Auch wenn Wissenschaftler und Umweltverbände darauf hinweisen, dass das geplante neue Klimaschutzgesetz nicht für das 1,5-Grad-Ziel des Pariser Klimaschutzabkommens ausreicht – die neuen Vorgaben bedeuten für die kommenden Jahre und Jahrzehnte gleichwohl eine erhebliche Herausforderung für alle Wirtschaftssektoren. Die Kernpunkte der Neufassung des Klimaschutzgesetzes, das am Mittwoch vom Bundeskabinett beschlossen wurde:
Emissionsziele
Das Emissionsziel für 2030 wird auf eine CO2-Minderung um 65 Prozent statt bisher 55 Prozent verglichen mit dem Stand von 1990 verschärft. Neu in das Gesetz aufgenommen wird für 2040 die Vorgabe einer CO2-Minderung um 88 Prozent. Bislang galt hier ein Ziel von minus 70 Prozent, das aber nicht gesetzlich verankert war. Auch für die Jahre zwischen 2030 und 2040 werden nun jährliche Minderungsziele genannt, etwa minus 71 Prozent für 2032, minus 78 Prozent für 2035 und minus 84 Prozent für 2038.
Treibhausgasneutralität
Das Ziel der Treibhausgasneutralität soll nun bis 2045 erreicht werden. Bislang sollte dies bis 2050 erfolgt sein. Erstmals wird zudem ein negatives Klimaziel gesetzlich festgeschrieben: „Nach dem Jahr 2045 sollen negative Emissionen erreicht werden“, heißt es in der Vorlage.
Sektorziele
Für die Jahre von 2020 bis 2030 sieht das Klimaschutzgesetz jeweils zulässige Emissions-Höchstmengen für einzelne Wirtschaftssektoren vor. Angepasst werden sollen hier die Werte ab 2023, um einen relativ gleichmäßigen Rückgang des CO2-Ausstoßes bis zum Erreichen des neuen 65-Prozent-Ziels zu gewährleisten.
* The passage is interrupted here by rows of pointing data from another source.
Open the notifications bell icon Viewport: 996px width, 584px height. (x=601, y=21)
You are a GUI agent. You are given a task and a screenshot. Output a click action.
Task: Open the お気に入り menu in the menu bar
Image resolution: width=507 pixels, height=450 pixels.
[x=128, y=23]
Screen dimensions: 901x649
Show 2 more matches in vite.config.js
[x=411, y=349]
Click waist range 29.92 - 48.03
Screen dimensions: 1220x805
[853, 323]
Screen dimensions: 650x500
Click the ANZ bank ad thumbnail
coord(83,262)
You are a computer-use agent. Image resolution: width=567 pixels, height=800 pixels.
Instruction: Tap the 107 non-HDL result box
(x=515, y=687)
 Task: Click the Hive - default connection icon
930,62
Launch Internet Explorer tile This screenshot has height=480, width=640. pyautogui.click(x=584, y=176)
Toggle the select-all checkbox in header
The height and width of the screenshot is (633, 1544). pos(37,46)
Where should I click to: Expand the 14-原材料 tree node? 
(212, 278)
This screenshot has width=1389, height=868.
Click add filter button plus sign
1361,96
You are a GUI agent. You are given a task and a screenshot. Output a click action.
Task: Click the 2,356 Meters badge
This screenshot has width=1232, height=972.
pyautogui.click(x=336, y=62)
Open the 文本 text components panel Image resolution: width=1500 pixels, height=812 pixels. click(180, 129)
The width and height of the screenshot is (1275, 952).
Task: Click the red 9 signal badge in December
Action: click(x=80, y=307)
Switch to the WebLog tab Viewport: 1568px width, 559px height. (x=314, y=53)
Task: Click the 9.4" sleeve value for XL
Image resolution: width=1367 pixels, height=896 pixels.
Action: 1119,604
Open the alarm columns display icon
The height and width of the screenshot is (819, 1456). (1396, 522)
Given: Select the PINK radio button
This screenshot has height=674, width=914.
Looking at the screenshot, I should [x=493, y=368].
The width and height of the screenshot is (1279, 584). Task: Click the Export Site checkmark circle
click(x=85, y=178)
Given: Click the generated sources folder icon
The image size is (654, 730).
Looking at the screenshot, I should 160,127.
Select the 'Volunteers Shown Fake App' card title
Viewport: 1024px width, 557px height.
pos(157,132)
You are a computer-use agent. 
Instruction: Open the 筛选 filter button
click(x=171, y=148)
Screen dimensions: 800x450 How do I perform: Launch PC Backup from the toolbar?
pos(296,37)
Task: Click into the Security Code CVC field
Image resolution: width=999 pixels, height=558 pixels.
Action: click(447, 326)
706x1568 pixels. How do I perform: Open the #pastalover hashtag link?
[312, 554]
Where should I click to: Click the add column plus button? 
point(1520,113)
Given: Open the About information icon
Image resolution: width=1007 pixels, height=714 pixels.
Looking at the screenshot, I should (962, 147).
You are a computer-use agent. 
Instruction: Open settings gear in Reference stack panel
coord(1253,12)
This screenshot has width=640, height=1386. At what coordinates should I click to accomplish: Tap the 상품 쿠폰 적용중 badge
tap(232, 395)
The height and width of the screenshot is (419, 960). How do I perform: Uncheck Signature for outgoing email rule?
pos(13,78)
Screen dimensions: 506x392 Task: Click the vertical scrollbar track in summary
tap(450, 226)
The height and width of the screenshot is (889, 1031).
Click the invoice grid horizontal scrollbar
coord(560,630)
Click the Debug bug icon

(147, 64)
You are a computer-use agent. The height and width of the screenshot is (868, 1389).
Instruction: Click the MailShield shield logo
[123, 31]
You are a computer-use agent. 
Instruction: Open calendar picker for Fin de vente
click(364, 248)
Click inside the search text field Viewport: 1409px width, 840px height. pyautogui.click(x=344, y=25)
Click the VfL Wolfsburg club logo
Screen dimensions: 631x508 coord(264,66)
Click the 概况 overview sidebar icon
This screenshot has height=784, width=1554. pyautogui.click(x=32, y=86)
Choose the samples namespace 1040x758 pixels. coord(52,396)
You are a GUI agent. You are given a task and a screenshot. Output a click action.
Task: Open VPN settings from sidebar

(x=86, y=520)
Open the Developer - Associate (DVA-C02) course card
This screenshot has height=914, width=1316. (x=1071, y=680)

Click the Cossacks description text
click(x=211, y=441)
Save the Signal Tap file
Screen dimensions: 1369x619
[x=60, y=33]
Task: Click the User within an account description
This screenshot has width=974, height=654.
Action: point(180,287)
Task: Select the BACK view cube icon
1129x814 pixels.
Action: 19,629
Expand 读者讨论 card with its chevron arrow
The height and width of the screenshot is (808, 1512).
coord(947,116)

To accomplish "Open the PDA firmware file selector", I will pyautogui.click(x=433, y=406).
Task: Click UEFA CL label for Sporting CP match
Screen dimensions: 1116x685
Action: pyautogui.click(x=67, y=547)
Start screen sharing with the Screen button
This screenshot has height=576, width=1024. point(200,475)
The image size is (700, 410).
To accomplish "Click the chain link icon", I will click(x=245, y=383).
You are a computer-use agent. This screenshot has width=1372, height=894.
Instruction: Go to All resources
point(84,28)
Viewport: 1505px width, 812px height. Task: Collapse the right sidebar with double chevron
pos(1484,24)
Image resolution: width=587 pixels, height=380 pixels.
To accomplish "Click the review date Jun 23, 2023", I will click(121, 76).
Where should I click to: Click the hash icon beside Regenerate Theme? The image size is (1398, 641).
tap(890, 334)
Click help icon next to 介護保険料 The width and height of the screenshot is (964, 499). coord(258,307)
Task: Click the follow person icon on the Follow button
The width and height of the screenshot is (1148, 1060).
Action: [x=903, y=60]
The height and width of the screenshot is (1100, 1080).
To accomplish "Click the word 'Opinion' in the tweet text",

Für den Energiesektor beträgt der Zielwert für 2030 nun 108 Megatonnen CO2-Äquivalente statt bisher 175 Megatonnen. Für die Industrie sinkt der Zielwert für 2030 verglichen mit der bisherigen Rechtslage von 140 Megatonnen auf 119 Megatonnen, für Gebäude von 70 Megatonnen moderat auf 67 Megatonnen, für den Verkehr von 95 Megatonnen auf 85 Megatonnen, für die Landwirtschaft von 58 Megatonnen auf 54 Megatonnen. Für sonstige Bereiche bleibt es bei fünf Megatonnen.
Auch für die Jahre von 2031 bis 2045 sieht das Gesetz für jedes einzelne Jahr konkrete Minderungsziele vor. Wie diese zwischen den Sektoren aufgeteilt werden, soll im Jahr 2024 entschieden werden.
Natürliche Ökosysteme
Neu ist auch ein Paragraf zur Klimawirkung natürlicher Ökosysteme, die im Einklang mit Natur- und Artenschutz gestärkt werden soll. Erreicht werden soll bis 2030 ein Minderungseffekt von 25 Megatonnen CO2-Äquivalenten, bis 2040 von 35 Megatonnen und bis 2045 von mindestens 40 Megatonnen.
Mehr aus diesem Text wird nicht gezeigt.